Dozens of Students Learn Latin Dances in Front of the UT Tower
By Oihane Ochoa Navarro
Reporting Texas TV
AUSTIN, Texas – A Latin dancing student organization and an international student organization collaborated for a free salsa and bachata class at the Main Building Square.
Texas Latin Dance and Planet Longhorn hosted the event Sept. 28 beneath the UT Tower.
“We just like to dance, teach people to dance and have a fun time,” said Joey Smith, a Texas Latin Dance instructor.
Peter Clauter and Cynthia Guo led the class, and Texas Latin Dance member Leonardo Guardione also got the chance to teach some steps.
“It’s very nice to have one-on-one conversations with people while you learn to do a third thing,” Guardione said.
The activity encouraged conversation among the attendees and facilitated socializing. Dance partners changed for each new song so attendees were able to meet more people and make new friends.
“You get to meet a bunch of different people, you have conversations with them and learn about them,” Guardione said.
Julian González, a Planet Longhorn officer, explained that the organization wants to help international students learn more about the United States, make new friends and visit places around Austin.

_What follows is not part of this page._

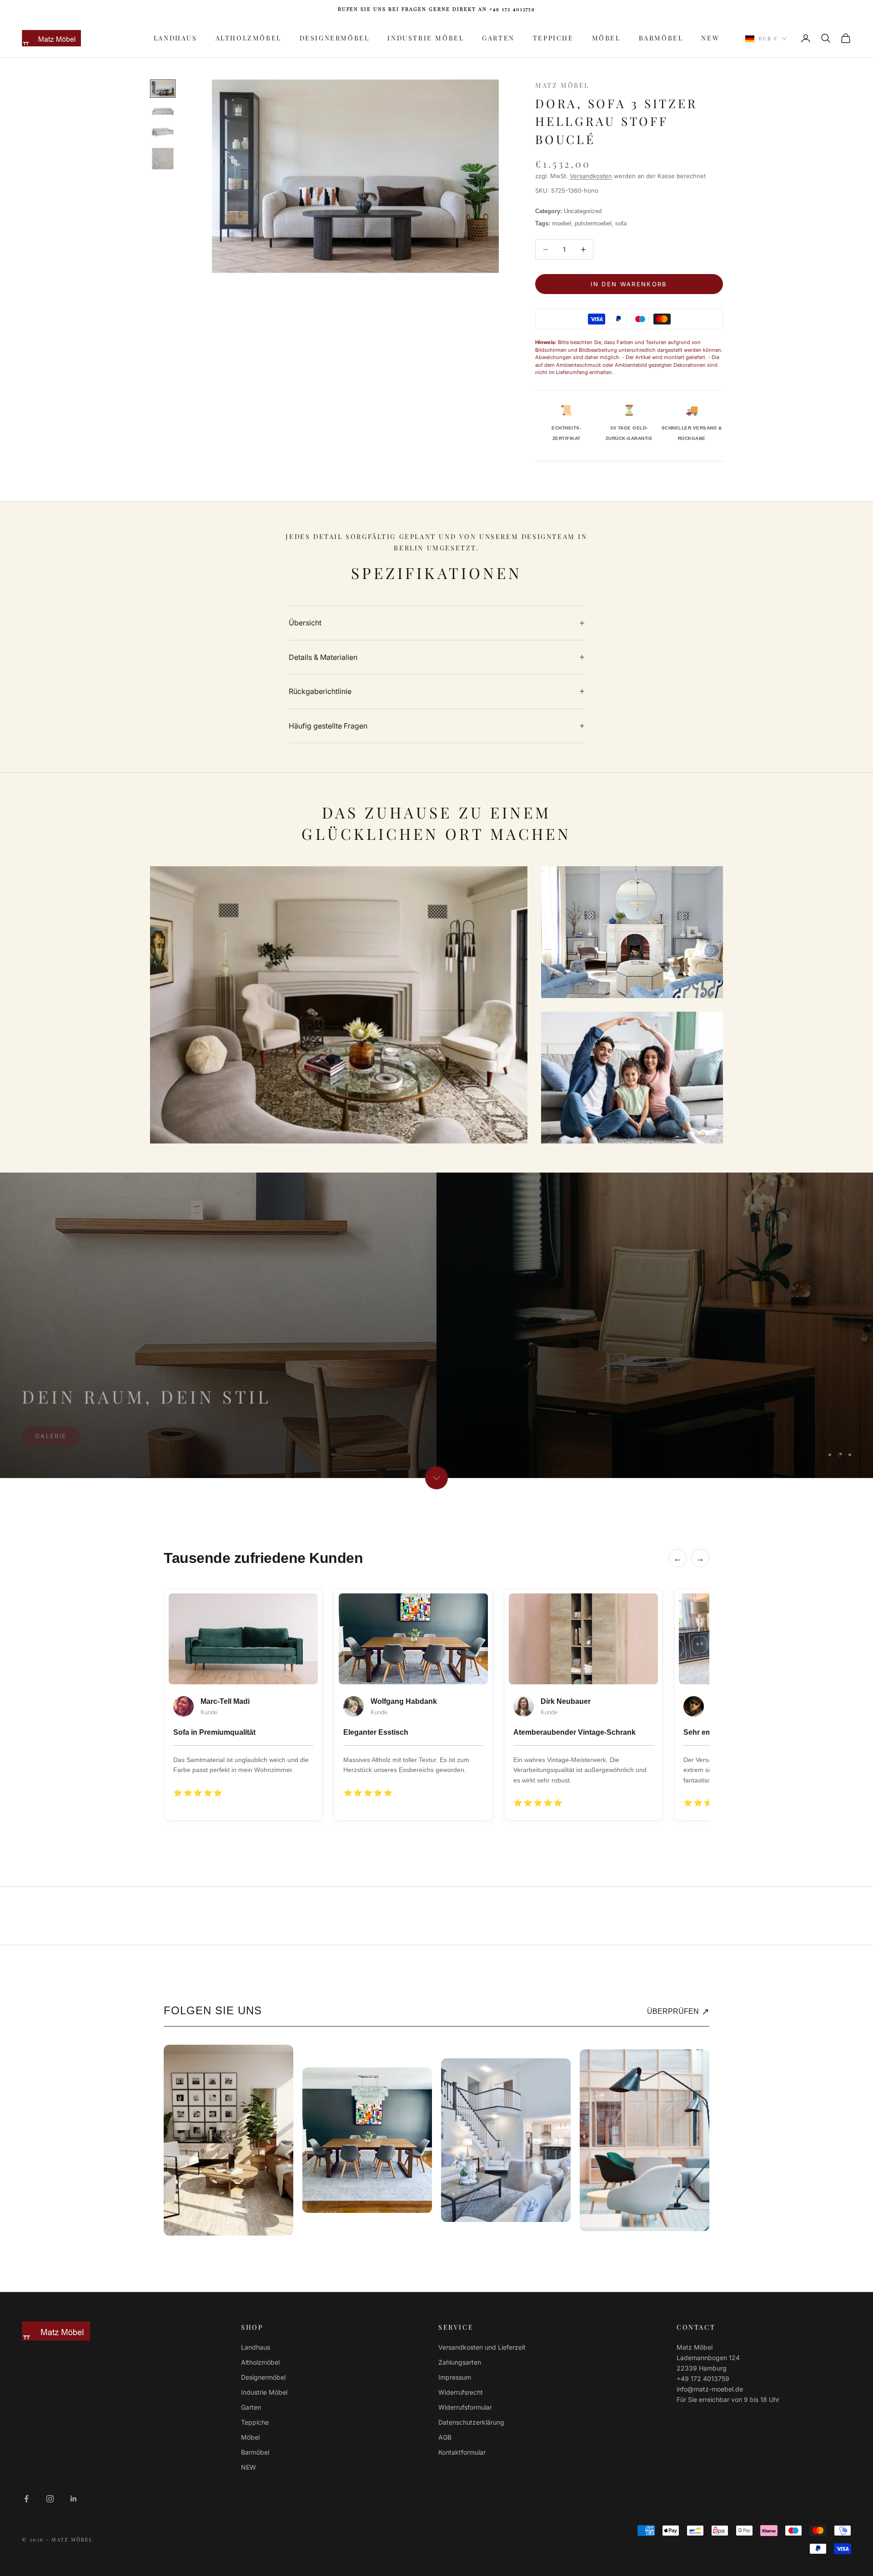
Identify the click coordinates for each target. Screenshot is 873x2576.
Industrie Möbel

Many Latinos attended the event. Planet Longhorn is primarily made up of Latin Americans so it tends to focus on organizing cultural activities that help its members connect with their origins and as well as share their traditions.
“As Latinos, whenever we show our culture to other individuals, that brings joy to our hearts,” attendee Carlos Rizzoli said.
Texas Latin Dance offers classes every Thursday at the Texas Union T-House Suite from 6 p.m. to 8 p.m. They also promote other social events throughout the week.
This was the first time the organizations offered an event like this. Due to the success and good reception from attendees, organizers plan to announce upcoming dates soon.
“An event like tonight where we are dancing salsa and bachata at UT Tower, like how often do you see that?,” attendee Esteban López said.
A loudspeaker and a willingness to learn were the real stars of the evening. The music did not stop playing until 10 p.m., and the dancers kept moving in the dark.